Chipre solicitó la semana pasada una ayuda financiera de los fondos de rescate de la Unión Europea para apuntalar a los bancos locales, que se encuentran en problemas por su exposición a los bonos griegos.
La cantidad total de ayuda que Chipre puede requerir todavía no está clara, pero se enfrenta a un programa prácticamente garantizado de 2 mil 300 millones de euros para sus dos principales bancos. Se especula que el rescate podría costar hasta 10 mil millones de euros, más de la mitad del tamaño de la economía de 17 mil 300 millones de euros de Chipre.
El Ministerio de Finanzas de Chipre dijo que la troika se reunirá con grupos de trabajadores, gremios empresariales y equipos de gestión de las principales instituciones de crédito. Esta visita es puramente de carácter exploratorio y no habrá ninguna negociación o discusión de las medidas (económicas)
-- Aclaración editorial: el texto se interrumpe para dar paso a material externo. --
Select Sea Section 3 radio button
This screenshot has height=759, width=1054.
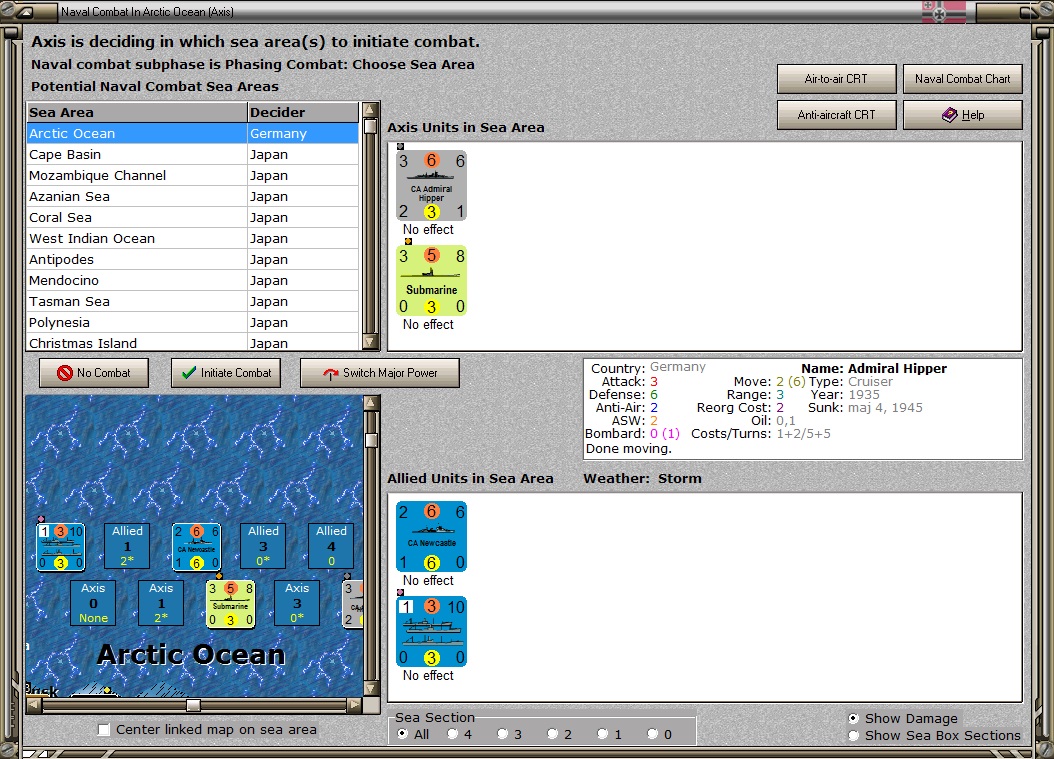tap(502, 734)

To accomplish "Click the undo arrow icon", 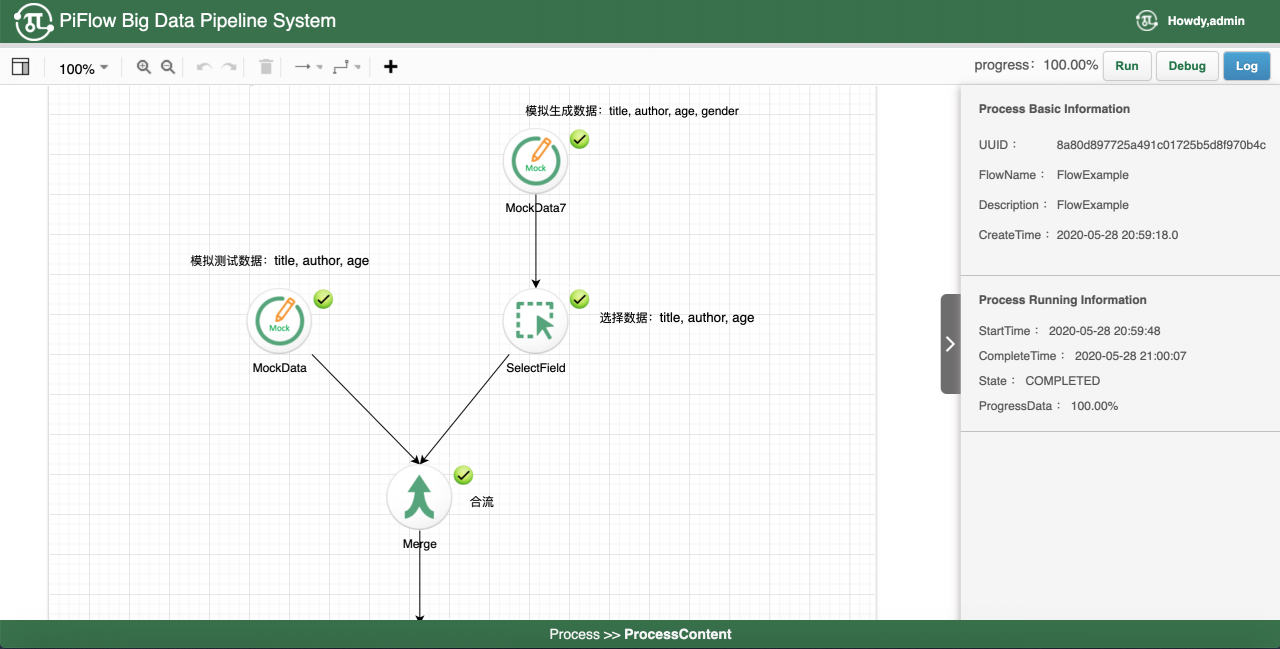I will click(x=204, y=67).
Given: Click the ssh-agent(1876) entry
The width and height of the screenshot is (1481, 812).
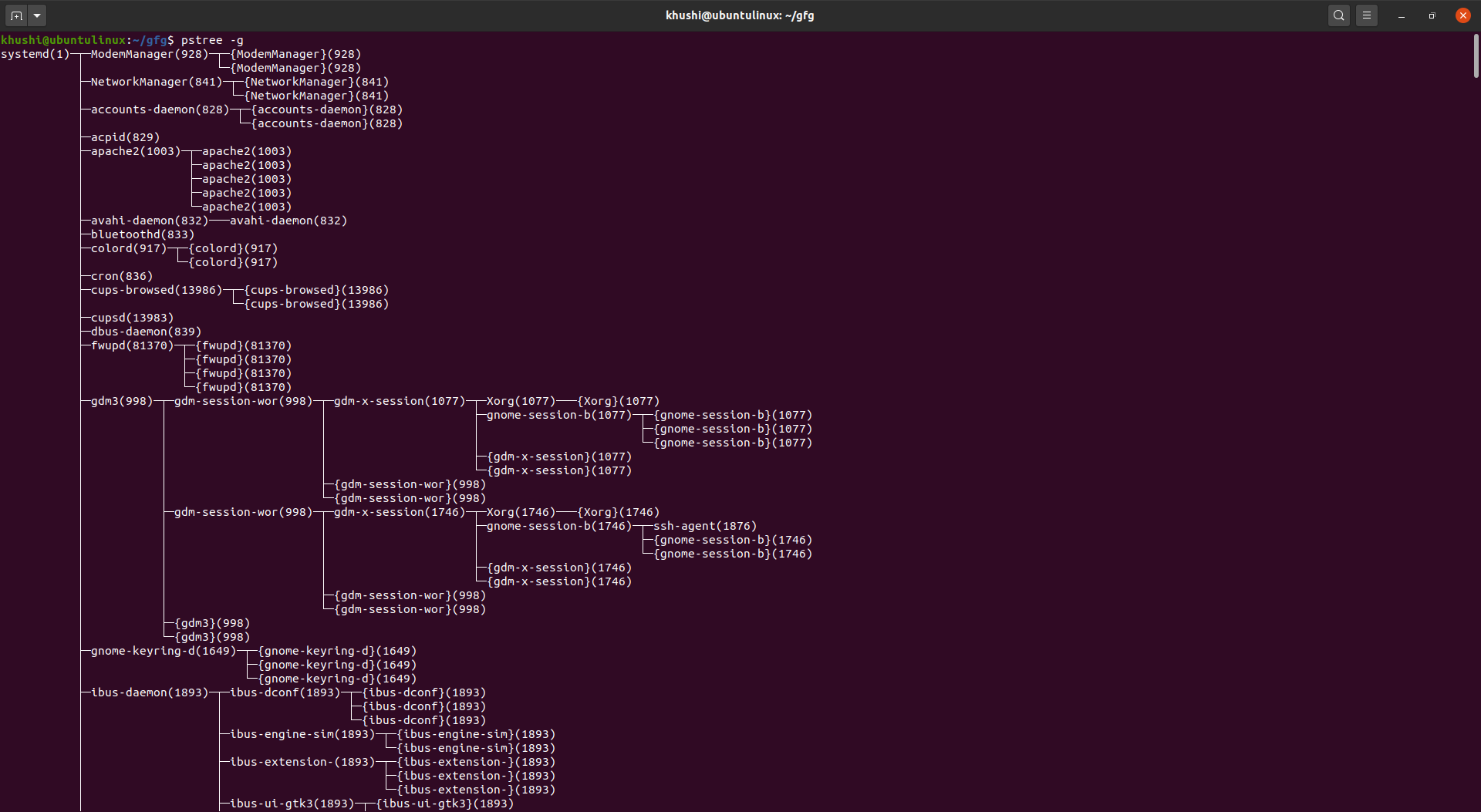Looking at the screenshot, I should [x=705, y=526].
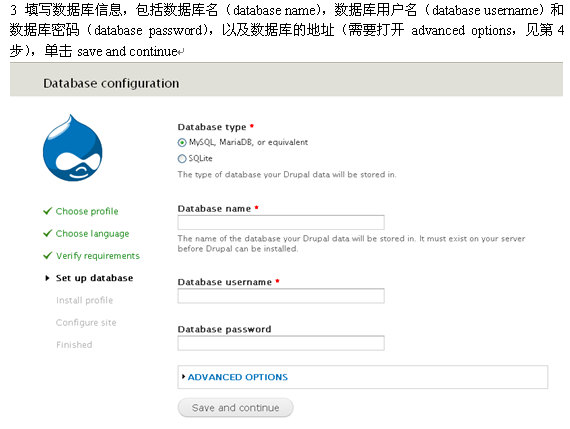Click the Install profile step
The image size is (570, 429).
(85, 300)
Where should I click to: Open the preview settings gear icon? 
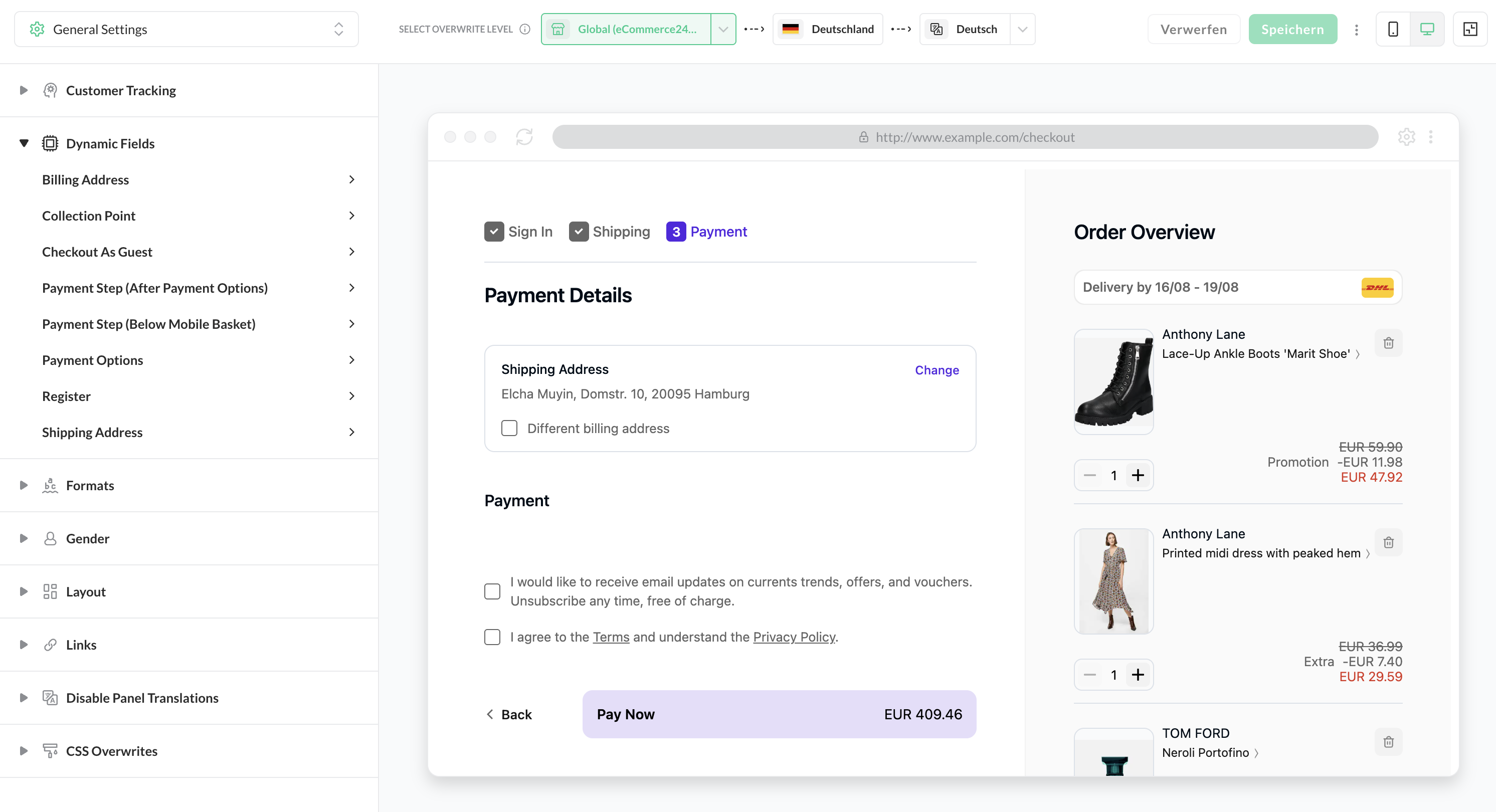point(1406,137)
, dijo el ministerio en un comunicado.
Autoridades chipriotas dicen que los bajos impuestos de la isla, que han atraído a miles de empresas extranjeras, no serán parte de las negociaciones. Sin embargo, se espera que otros temas tales como una nómina de servicios públicos que representa el 33 por ciento del gasto anual del Estado y la indexación salarial, estén en la mira de la troika.
En un informe del año pasado, el FMI dijo que Chipre necesita hacer recortes en el gasto y contener una masa salarial en el sector público, que constituye un 15.4 por ciento del PIB, el nivel más alto en la zona euro.